As expected, signal to noise is larger at the clear-sky (Dav2_Twr) site. We also see that SNR increases as a function of elevation. This mainly occurs because the GNSS antenna gain is strongest in the zenith direction.

We also see that no measurements can be found towards the North of the stations, this is because no GNSS satellites go over this area of the sky.

Finally, to the West, measurements are missing below elevations of about 20°. This is because the surrounding terrain and the mountains are cutting off the line of sight to the satellite.

Plotting observation points as time series

mySV = 'E03'
# get all sites as list
station_names = df.index.get_level_values('Station').unique()

fig, ax = plt.subplots(1,figsize=(10,5))
for i, iname in enumerate(station_names):
    # subset the dataset
    subdf = df.xs(iname,level='Station').xs(mySV,level='SV')
    # plot each measurement and color by signal to noise ratio
    hs = ax.plot(subdf.index.get_level_values('Epoch'),subdf.S1,label=iname)
    
myFmt = mdates.DateFormatter('%H:%M')
ax.xaxis.set_major_formatter(myFmt)
ax.set_ylabel('SNR (L1)')
ax.legend()
plt.title(mySV)

Text(0.5, 1.0, 'E03')

../_images/5ba42dc35a4d2e7bcd31455e90bfc7e0ae2e360e6f6fc203670a6c2318eda915.png

Here we see several interesting features. In the beginning, the SNR of the clear-sky antenna (Dav2_Twr) increases over time as the satellite gets closer to the zenith, then starts to decrease after passing zenith.

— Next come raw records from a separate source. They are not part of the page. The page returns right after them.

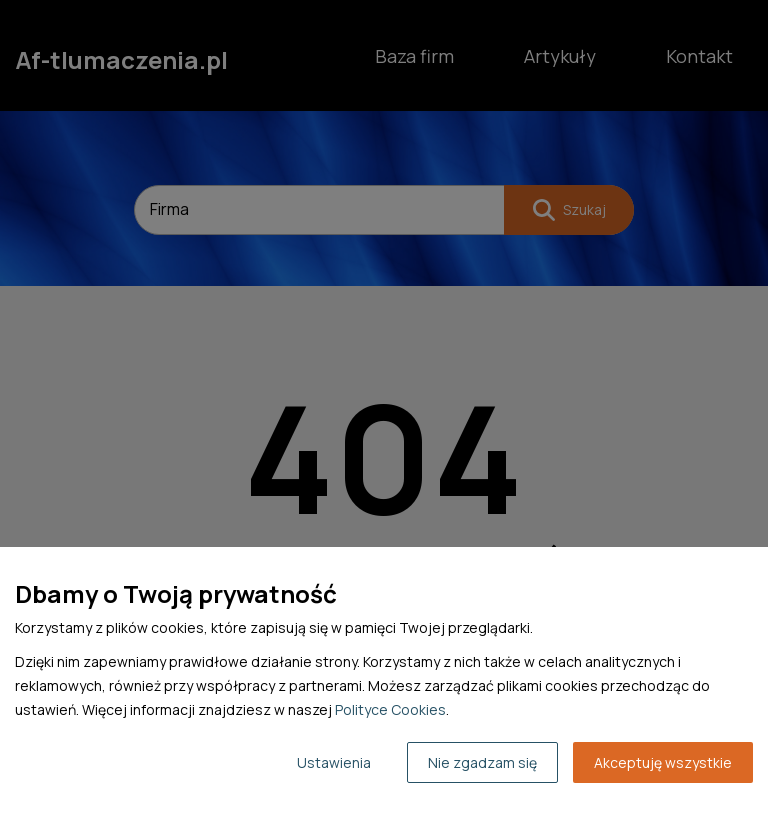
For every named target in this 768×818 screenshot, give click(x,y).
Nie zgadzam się (482, 762)
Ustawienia (334, 762)
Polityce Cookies (390, 709)
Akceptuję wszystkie (663, 762)
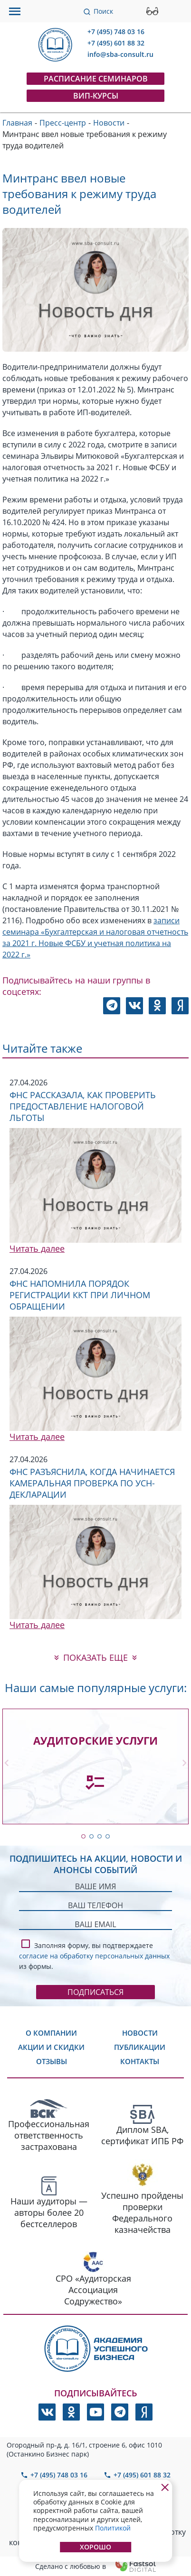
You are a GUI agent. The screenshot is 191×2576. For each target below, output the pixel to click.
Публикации (139, 2047)
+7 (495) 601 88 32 (115, 42)
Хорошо (95, 2546)
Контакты (139, 2061)
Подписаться (95, 1992)
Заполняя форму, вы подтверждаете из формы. (94, 1954)
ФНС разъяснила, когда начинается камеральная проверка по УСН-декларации (92, 1483)
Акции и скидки (51, 2047)
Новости (140, 2033)
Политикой (113, 2527)
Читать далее (37, 1248)
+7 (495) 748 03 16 (115, 31)
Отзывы (51, 2061)
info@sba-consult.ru (120, 54)
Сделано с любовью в (95, 2566)
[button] (83, 1836)
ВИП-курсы (95, 96)
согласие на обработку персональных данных (94, 1955)
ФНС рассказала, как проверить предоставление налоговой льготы (83, 1106)
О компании (51, 2033)
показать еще (95, 1657)
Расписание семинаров (96, 78)
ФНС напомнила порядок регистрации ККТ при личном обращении (80, 1295)
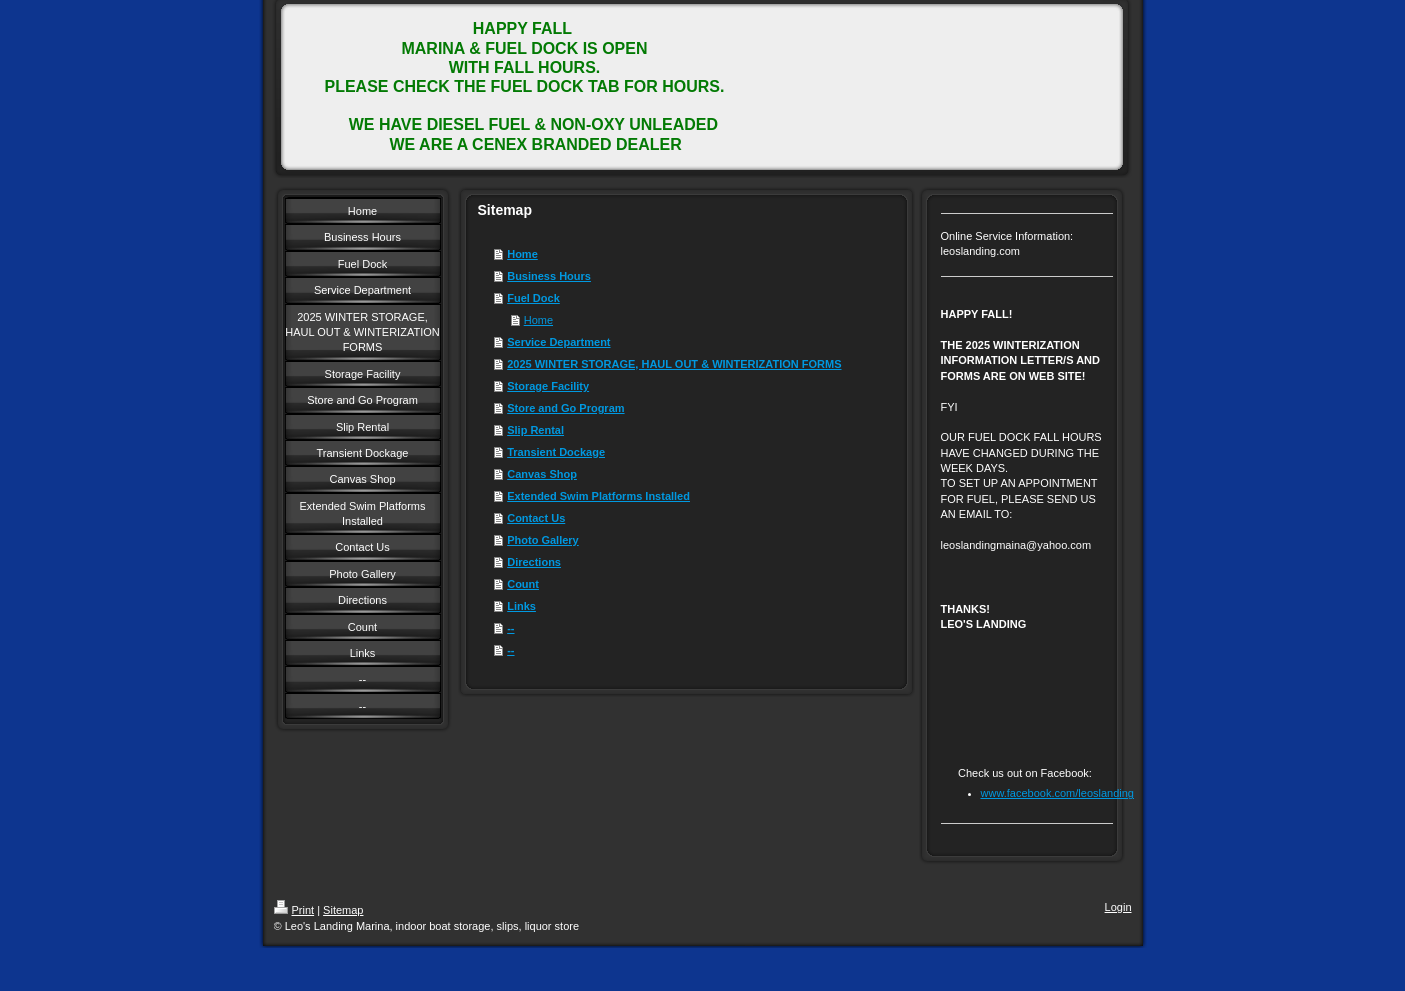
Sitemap (343, 910)
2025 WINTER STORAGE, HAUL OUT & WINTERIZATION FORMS (674, 364)
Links (521, 606)
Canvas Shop (542, 474)
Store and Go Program (565, 408)
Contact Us (536, 518)
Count (523, 584)
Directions (534, 562)
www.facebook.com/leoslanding (1057, 793)
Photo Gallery (543, 540)
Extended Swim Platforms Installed (598, 496)
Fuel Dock (533, 298)
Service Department (558, 342)
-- (510, 628)
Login (1118, 907)
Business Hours (549, 276)
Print (294, 910)
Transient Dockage (556, 452)
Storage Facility (548, 386)
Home (522, 254)
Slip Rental (535, 430)
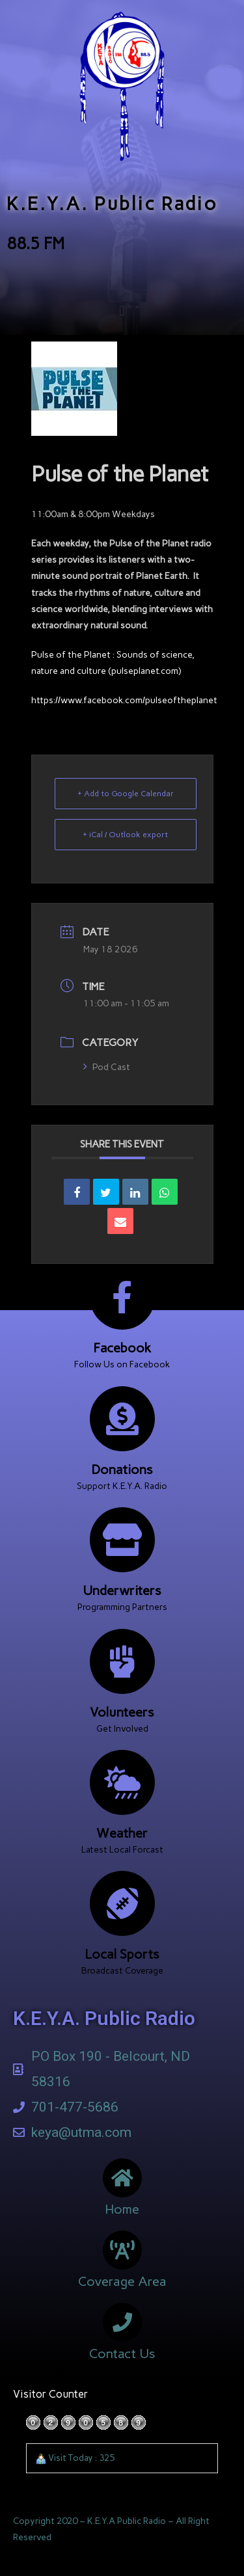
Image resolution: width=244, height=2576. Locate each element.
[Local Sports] (122, 1903)
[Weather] (122, 1782)
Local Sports (122, 1954)
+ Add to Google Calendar (125, 793)
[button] (122, 311)
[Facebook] (122, 1297)
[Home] (122, 2177)
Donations (122, 1469)
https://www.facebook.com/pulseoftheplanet (124, 700)
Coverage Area (122, 2281)
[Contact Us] (122, 2322)
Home (122, 2209)
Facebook (122, 1348)
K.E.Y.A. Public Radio (112, 204)
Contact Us (122, 2353)
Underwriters (122, 1590)
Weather (122, 1833)
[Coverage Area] (122, 2250)
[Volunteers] (122, 1661)
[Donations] (122, 1418)
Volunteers (122, 1712)
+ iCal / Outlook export (125, 834)
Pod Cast (106, 1067)
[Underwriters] (122, 1539)
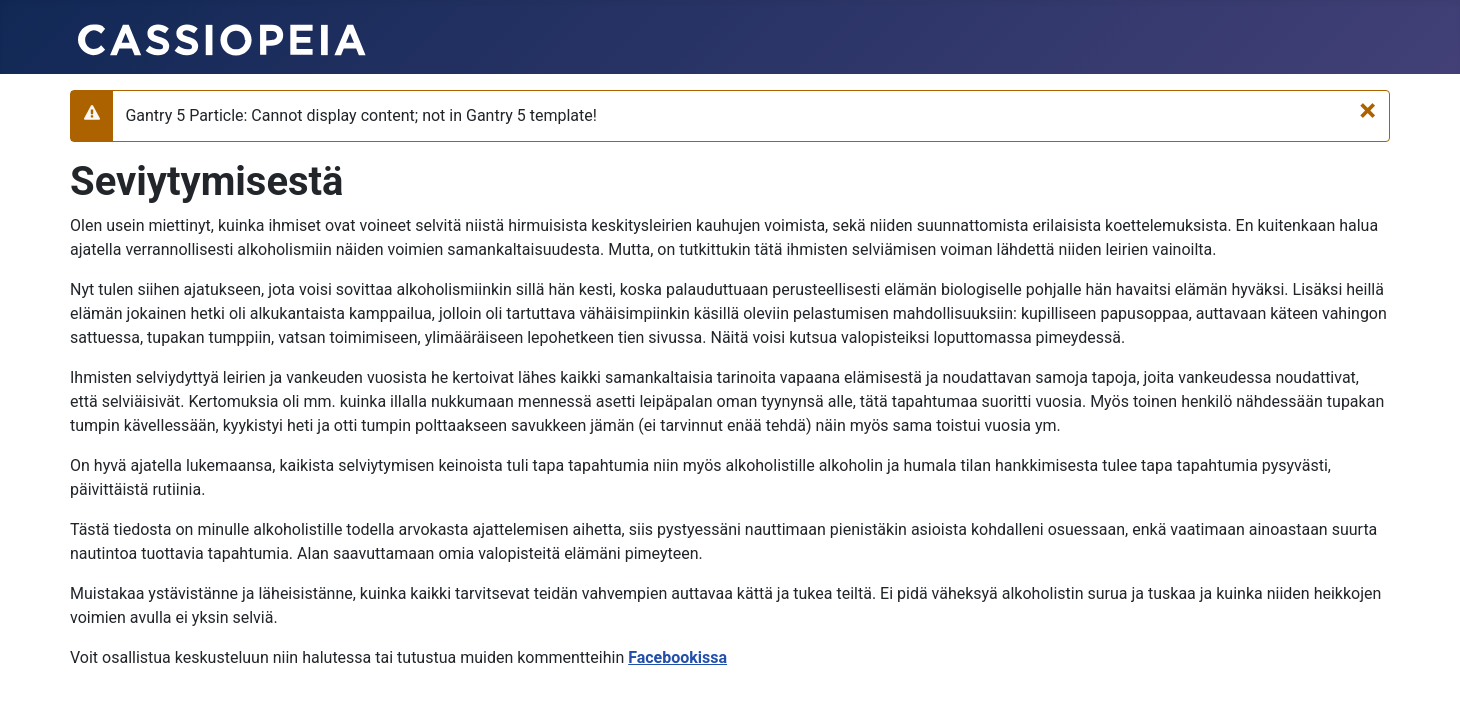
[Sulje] (1367, 110)
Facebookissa (677, 657)
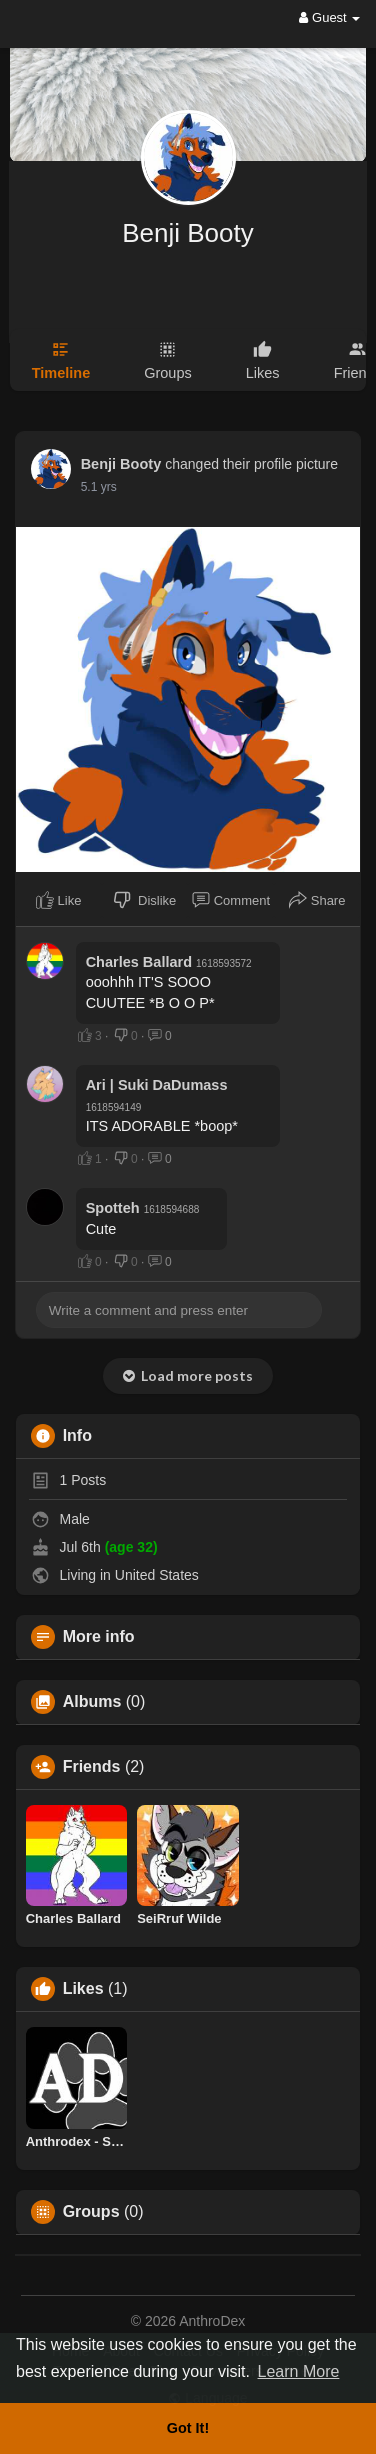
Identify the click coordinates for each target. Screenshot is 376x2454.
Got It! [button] (188, 2428)
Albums (92, 1702)
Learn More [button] (299, 2371)
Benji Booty (188, 233)
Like (58, 900)
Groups (91, 2212)
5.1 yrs (99, 487)
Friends (92, 1767)
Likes (83, 1989)
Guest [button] (329, 17)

We also observe oscillations of the clear-sky signal. These are likely the result of ground multipath reflections. The ground reflected signal reaches the receiver with a delay, causing an either constructive (signal enhancement) or destructive (signal attenuation) interference, in alternance as the satellite rises in the sky.

Finally, we see that the signal is severely attenuated at the subcanopy site, as the satellite is obscured by more or less dense parts of the canopy. Around 00:00-02:00 the satellite likely was moving through a gap in the canopy and the signal strength is more or less the same at the two receivers.

Geostationary satellites

Some of the logged satellites are geostationary (meaning they stay in the same spot in the sky) and have an “S” as prefix. These are satellites of the regional Satellite-based Augmentation Systems (SBAS), here the European Geostationary Navigation Overlay Service (EGNOS). These satellites broadcast correction information calculated in real time, which improves positioning (if your GNSS receiver has the ability to receive it).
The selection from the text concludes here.